Solving an equation with a "nested" function: $f(t_1 + t_2, K) = f\bigl(t_2, f(t_1, K)\bigr)$

Question

In a little calculation I'm doing for fun, I've come across this equation involving a function of two arguments which is nested on the right side:

$$f(t_1 + t_2, K) = f\bigl(t_2, f(t_1, K)\bigr)$$

I'm looking for functions $f$ which satisfy this equation for all $t_1,t_2 \ge 0$, $K > 0$, given the condition $f(0, K) = K$ and that $f$ is (EDIT:) piecewise continuously differentiable in $t$.

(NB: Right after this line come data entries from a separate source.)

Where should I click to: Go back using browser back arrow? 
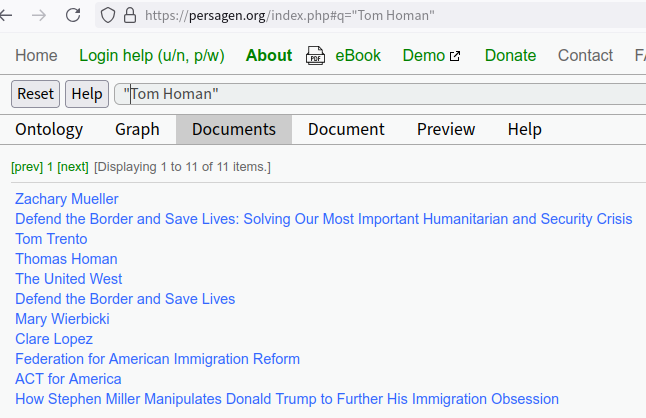(x=6, y=15)
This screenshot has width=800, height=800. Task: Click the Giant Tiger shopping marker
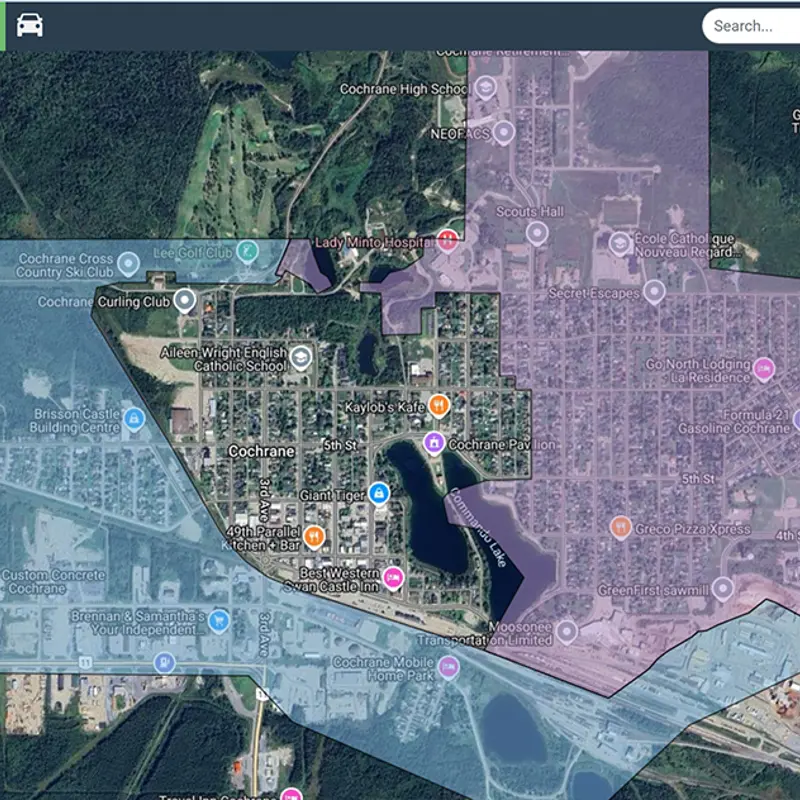pos(378,493)
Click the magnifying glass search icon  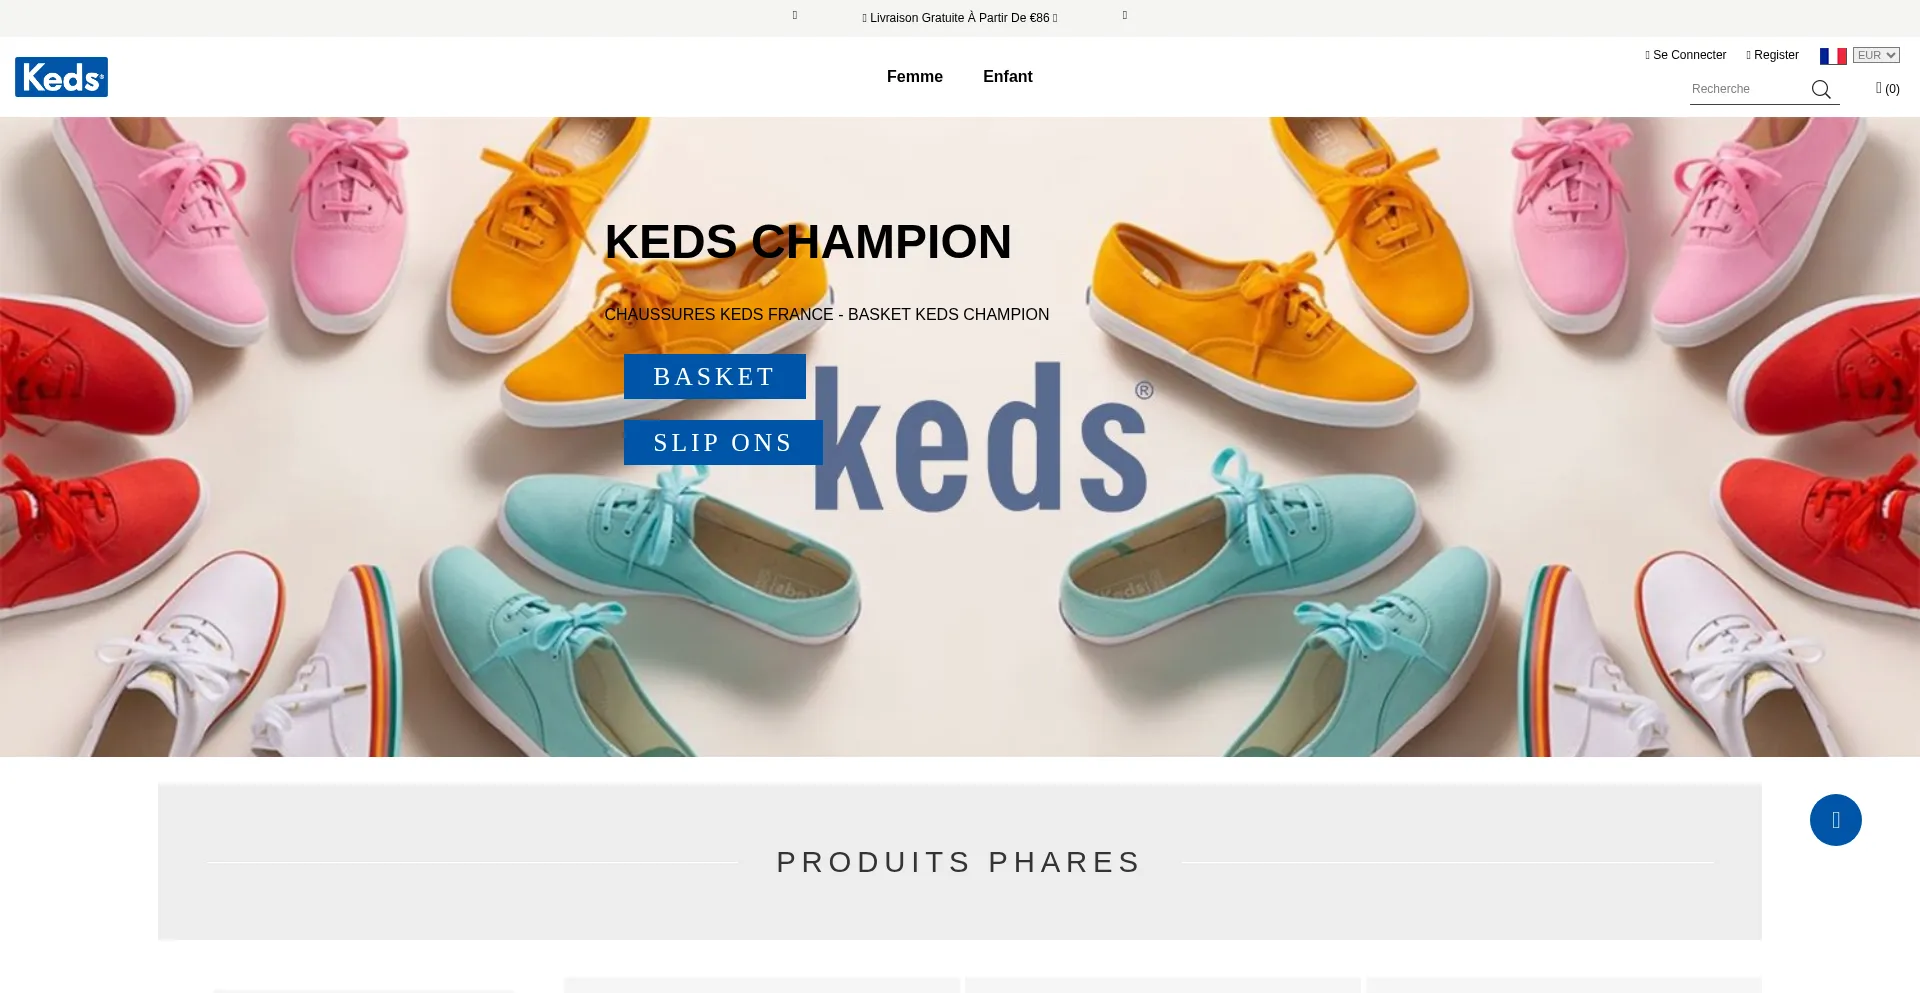point(1821,90)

If I assume that the solution takes the form $f(t, K) = Kg(t)$ then I can reduce this to Cauchy's functional equation and from there demonstrate that the only solution is $f(t, K) = K e^{at}$ for any constant $a$. But I would like to relax that assumption if possible; I'm curious about other possible forms, where $f(t, K)$ may have a different dependence on $K$. Is there a method I could use to find other such solutions if they exist, or to prove that they don't?

Answer 1

Algebraically, your equation is equivalent to saying that $f$ defines a continuous group homomorphism from $(\mathbb R,+)$ to the group of invertible (and continuous?) functions $\mathbb R_+\to\mathbb R_+$ under function composition.

The arithmetic structure of $\mathbb R_+$ does not matter -- only the topology (and smoothness) does. So you can take your solution and conjugate it with any smooth bijection $g: \mathbb R_+\to\mathbb R_+$: $$f_g(t,K) = g(g^{-1}(K)e^t)$$

(Hmm, missed the $t\ge 0$, so it only has to be a monoid homomorphism. This allows even more solution, such as Didier's $at+K$).